## What the task requires
When you reach the line containing "For every named" in the entries below, start writing out each line exactly, and stop after the line containing "contato@dentrodahistoria.com.br (360, 2457)".

## Dataset records

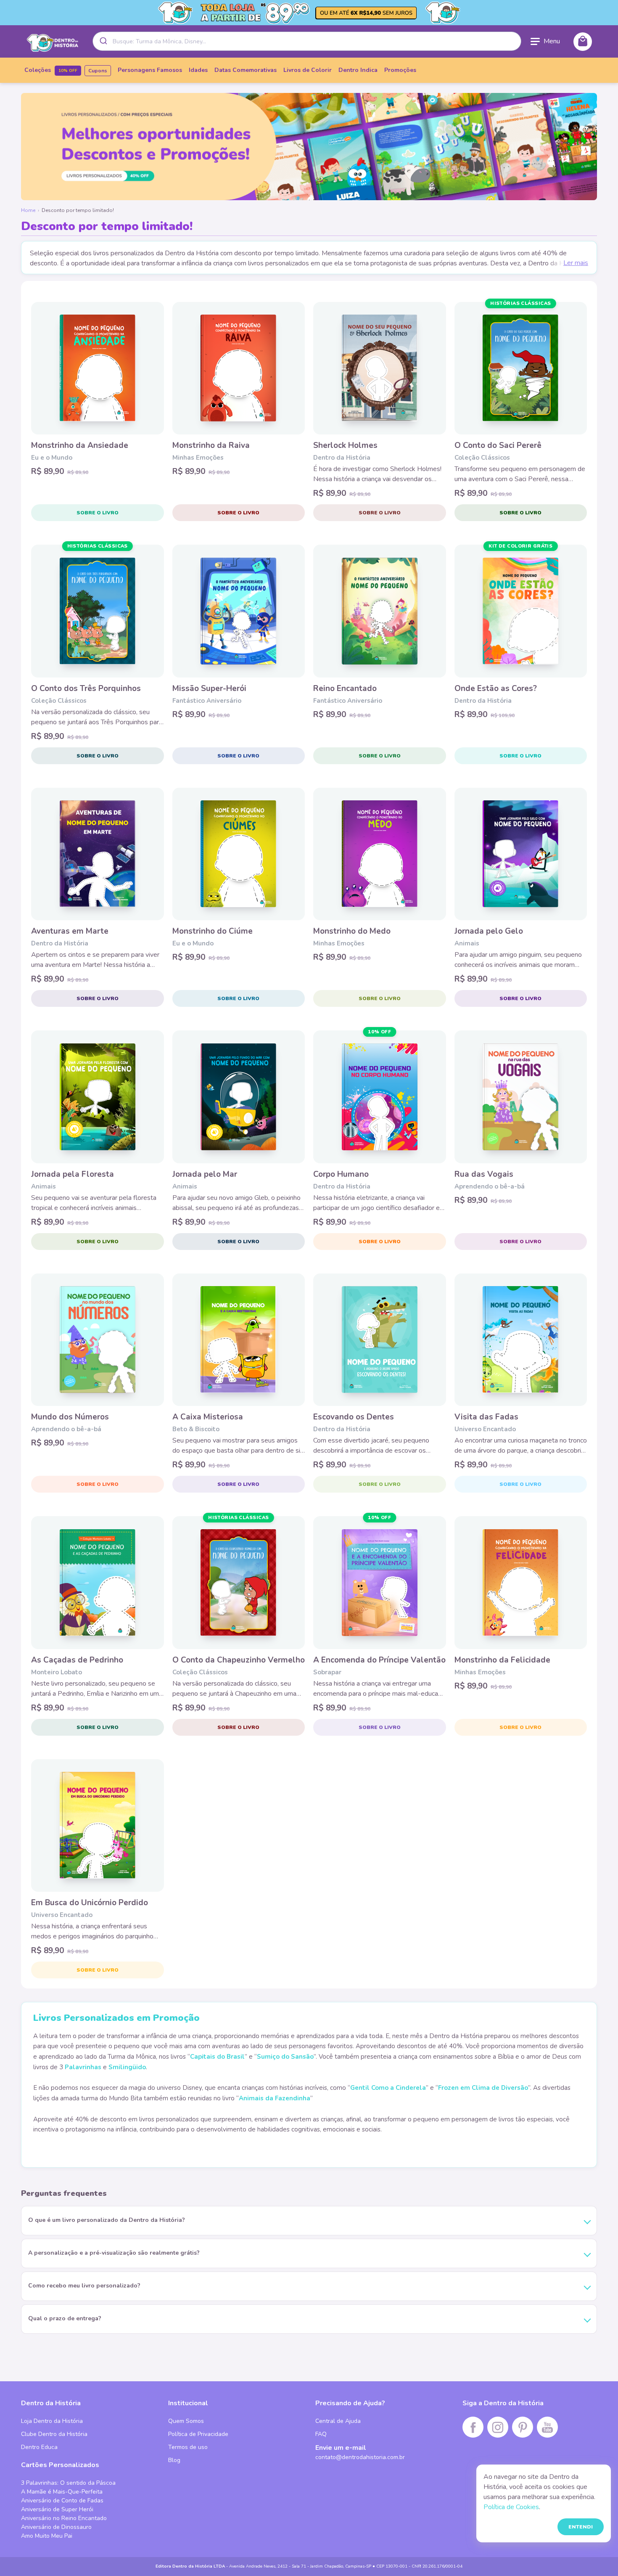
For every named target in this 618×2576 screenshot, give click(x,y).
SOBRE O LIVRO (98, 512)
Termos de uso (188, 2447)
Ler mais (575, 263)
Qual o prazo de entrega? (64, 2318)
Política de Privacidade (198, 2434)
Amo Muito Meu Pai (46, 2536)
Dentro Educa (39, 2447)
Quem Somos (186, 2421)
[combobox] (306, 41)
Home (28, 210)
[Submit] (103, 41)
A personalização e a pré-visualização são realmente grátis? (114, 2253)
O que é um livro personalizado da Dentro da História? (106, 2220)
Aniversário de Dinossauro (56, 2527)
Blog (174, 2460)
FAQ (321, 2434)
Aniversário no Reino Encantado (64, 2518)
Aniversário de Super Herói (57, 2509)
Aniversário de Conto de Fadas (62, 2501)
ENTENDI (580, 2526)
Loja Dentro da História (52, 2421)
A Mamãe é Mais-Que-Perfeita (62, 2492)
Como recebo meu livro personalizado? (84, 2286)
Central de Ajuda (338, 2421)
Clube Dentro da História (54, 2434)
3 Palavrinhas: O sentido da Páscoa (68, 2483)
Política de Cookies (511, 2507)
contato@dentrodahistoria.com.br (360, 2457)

--

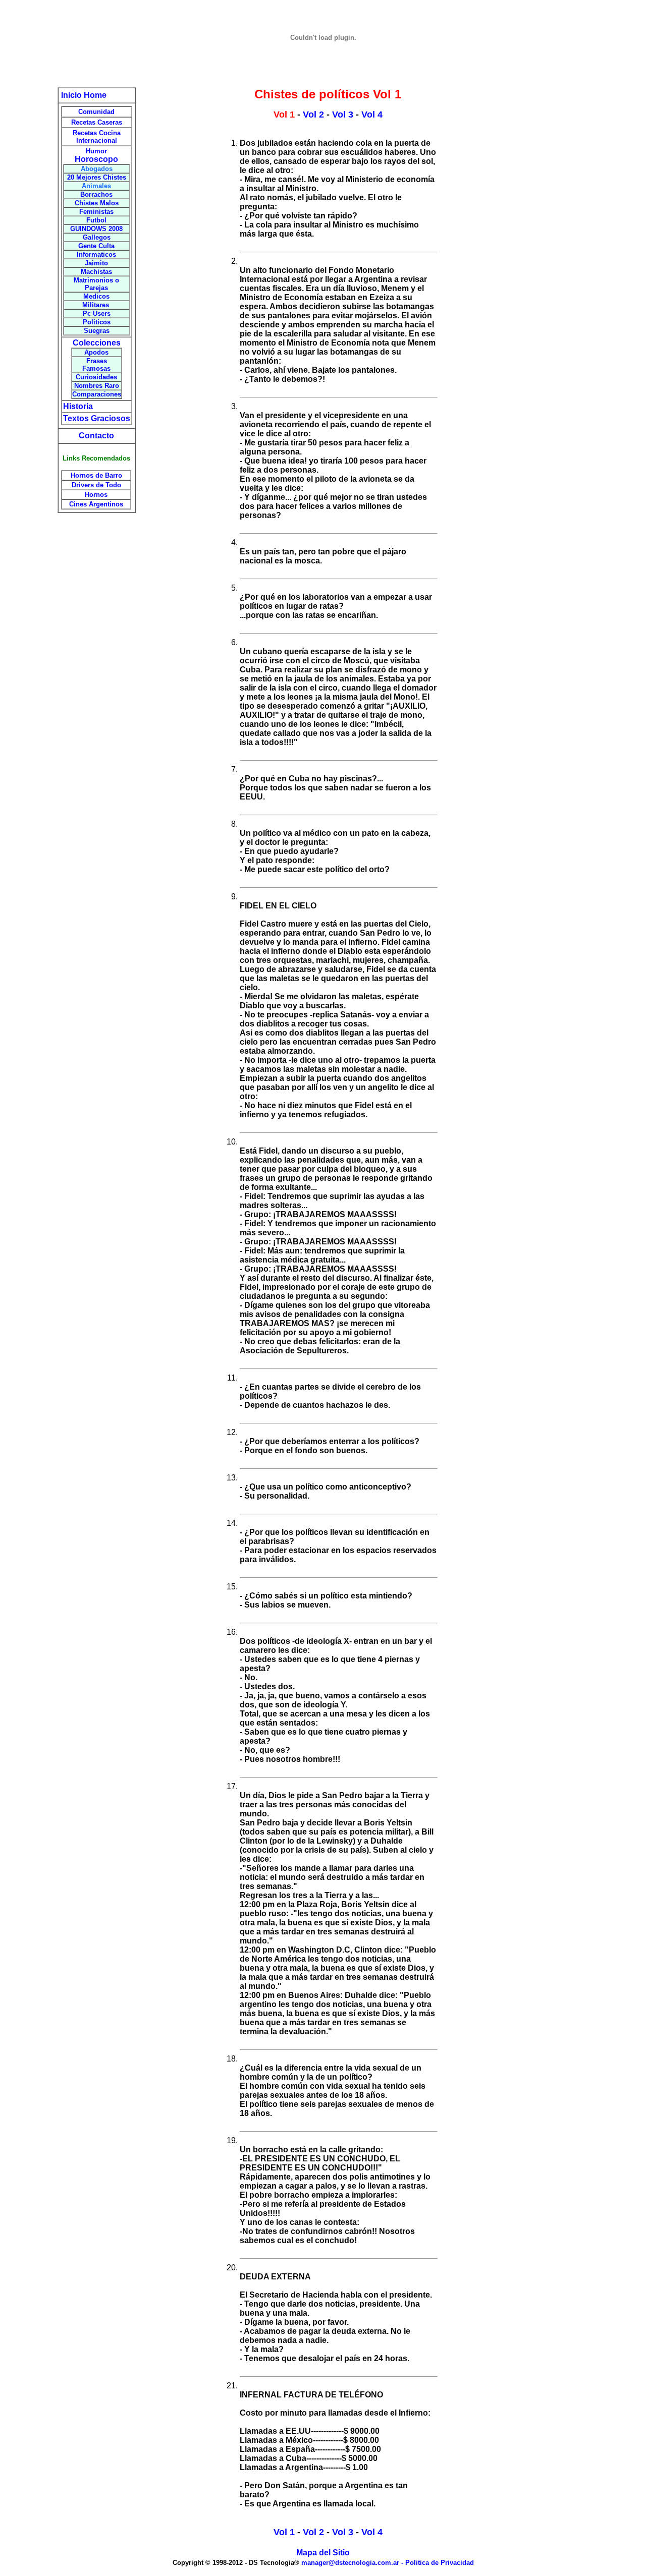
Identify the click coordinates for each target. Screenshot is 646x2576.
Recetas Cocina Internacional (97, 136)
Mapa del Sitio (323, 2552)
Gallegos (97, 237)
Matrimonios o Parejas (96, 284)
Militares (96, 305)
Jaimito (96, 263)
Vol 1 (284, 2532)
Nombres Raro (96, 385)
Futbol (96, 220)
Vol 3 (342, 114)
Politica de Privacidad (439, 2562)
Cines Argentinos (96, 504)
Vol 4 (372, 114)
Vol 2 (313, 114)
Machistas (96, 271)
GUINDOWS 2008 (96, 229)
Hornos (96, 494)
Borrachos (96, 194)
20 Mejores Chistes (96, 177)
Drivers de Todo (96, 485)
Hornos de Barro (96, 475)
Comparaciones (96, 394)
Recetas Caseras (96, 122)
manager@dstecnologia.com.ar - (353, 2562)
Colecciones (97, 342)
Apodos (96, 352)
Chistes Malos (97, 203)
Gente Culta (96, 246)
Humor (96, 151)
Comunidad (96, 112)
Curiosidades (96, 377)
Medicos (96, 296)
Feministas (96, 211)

## Task result
For every named target in this 618×2576 screenshot, give click(x,y).
SOBRE O LIVRO (98, 512)
Termos de uso (188, 2447)
Ler mais (575, 263)
Qual o prazo de entrega? (64, 2318)
Política de Privacidade (198, 2434)
Amo Muito Meu Pai (46, 2536)
Dentro Educa (39, 2447)
Quem Somos (186, 2421)
[combobox] (306, 41)
Home (28, 210)
[Submit] (103, 41)
A personalização e a pré-visualização são realmente grátis? (114, 2253)
O que é um livro personalizado da Dentro da História? (106, 2220)
Aniversário de Dinossauro (56, 2527)
Blog (174, 2460)
FAQ (321, 2434)
Aniversário no Reino Encantado (64, 2518)
Aniversário de Super Herói (57, 2509)
Aniversário de Conto de Fadas (62, 2501)
ENTENDI (580, 2526)
Loja Dentro da História (52, 2421)
A Mamãe é Mais-Que-Perfeita (62, 2492)
Como recebo meu livro personalizado? (84, 2286)
Central de Ajuda (338, 2421)
Clube Dentro da História (54, 2434)
3 Palavrinhas: O sentido da Páscoa (68, 2483)
Política de Cookies (511, 2507)
contato@dentrodahistoria.com.br (360, 2457)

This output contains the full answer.